Ihre Kollegin, die Sopranistin Mona Somm, berichte- te, dass der „Maestro“eine gute Freundin bei einem Workshop belästigt habe. Kuhn habe dieser „zwischen die Beine gefasst“. Ihre Freundin sei aufgesprungen – und Kuhn sei ihr gefolgt, er hätte sie „umarmen, küssen und ihr unter den Rollkragenpullover fassen wollen. „Sie konnte sich mit großer Mühe dagegen wehren“, so Somm.

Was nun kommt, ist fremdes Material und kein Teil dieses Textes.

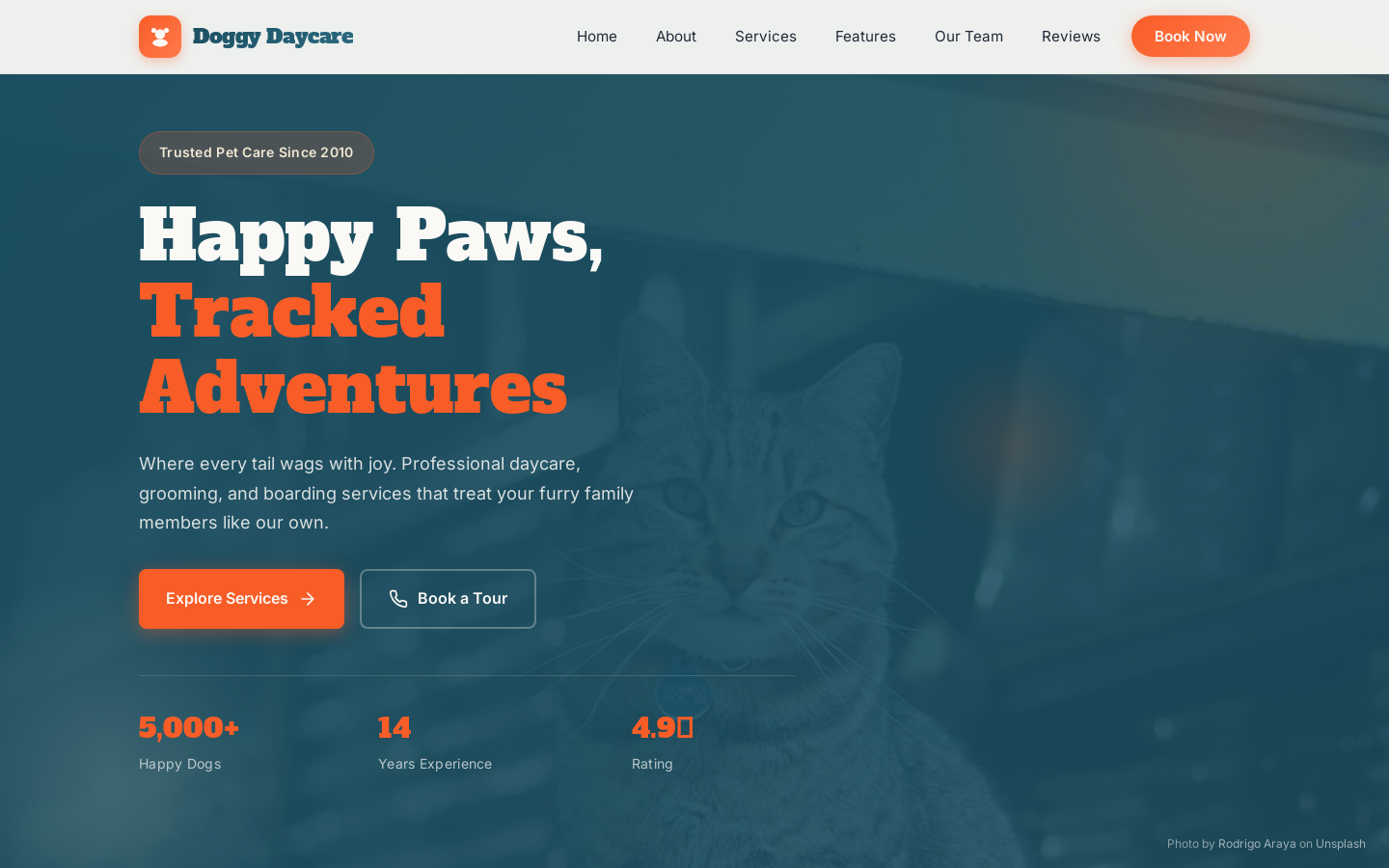Click the Doggy Daycare brand name
The image size is (1389, 868).
pyautogui.click(x=273, y=37)
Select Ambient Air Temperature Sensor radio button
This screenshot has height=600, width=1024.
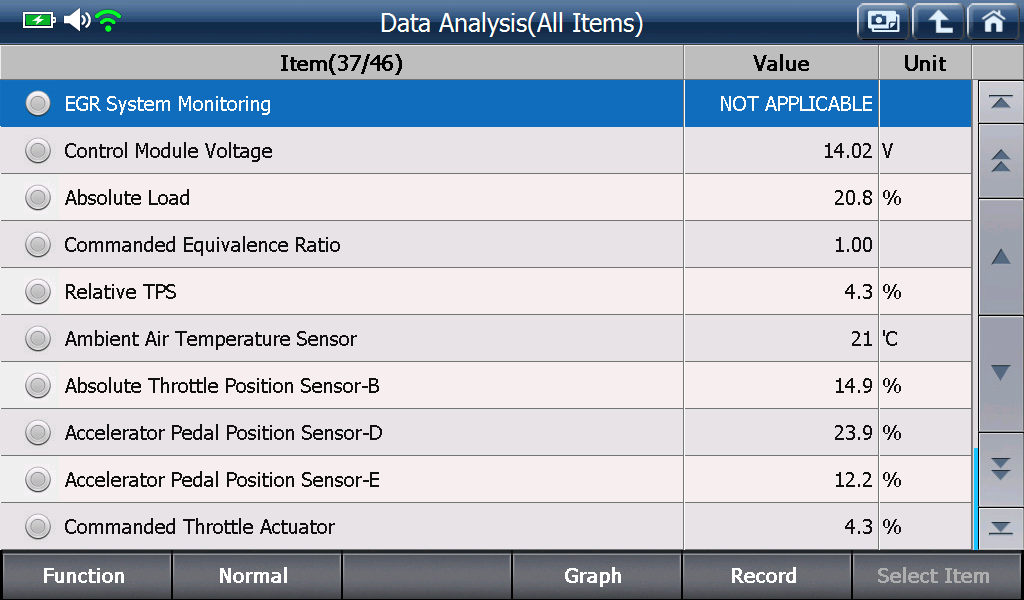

In der ZiB2 zu Wort kam auch Kuhns Anwalt, Ex-FPÖ- Justizminister Michael Krüger: „Die Vorwürfe stimmen mit Sicherheit nicht. Mein Mandant hat die Vorwürfe glaubwürdig bestritten.“Die Staatsanwaltschaft habe bis dato keine Veranlassung gesehen, Kuhn in den „Beschuldigtenstatus“zu heben.
Beweislastumkehr
Für Kulturlandesrätin Palfrader zählt nunmehr aber nicht nur die strafrechtliche Komponenten als alleinige Entscheidungsgrundlage: „Deshalb haben wir die Gleichbehandlungskommission im Bundeskanzleramt angerufen. Wir betreiben den Schritt aktiv, um die Angelegenheit über die betriebliche Ebene hinauszuheben.“
Zur Frage, ob eine Rückkehr von Kuhn, dessen Vertrag bis 2020 läuft, denkbar sei, sagte Palfrader: „Die Funktion ist ruhend gestellt. Das heißt nicht, dass sie beendet ist. Für Kuhn gilt nach wie vor die Unschuldsvermutung.“
Laut Haselsteiner könne der „Maestro“nur zurückkehren, wenn die Kommission in ihrem Gutachten zum „Schluss kommt, dass die Vorwürfe zu Unrecht bestehen oder nicht ausreichend begründbar sind“. Da vor der Gleichbehandlungskommission die Beweislastumkehr gelte, stelle dies für Kuhn eine „große Erschwernis“dar: „Er muss beweisen, dass er unschuldig ist.“
Haselsteiner ortet zwar einen „Image- und Prestigeverlust“für die Festspiele, aber der Schaden sei „noch nicht allzu groß“. Hätte Kuhn aber diesen Schritt jetzt nicht gesetzt, wäre der Schaden angewachsen.
Mit der interimistischen Leitung wurde Kuhns Stellvertreter Andreas Leisner betraut. Der Regisseur war in Erl bisher für „Dramaturgie & Casting“zuständig.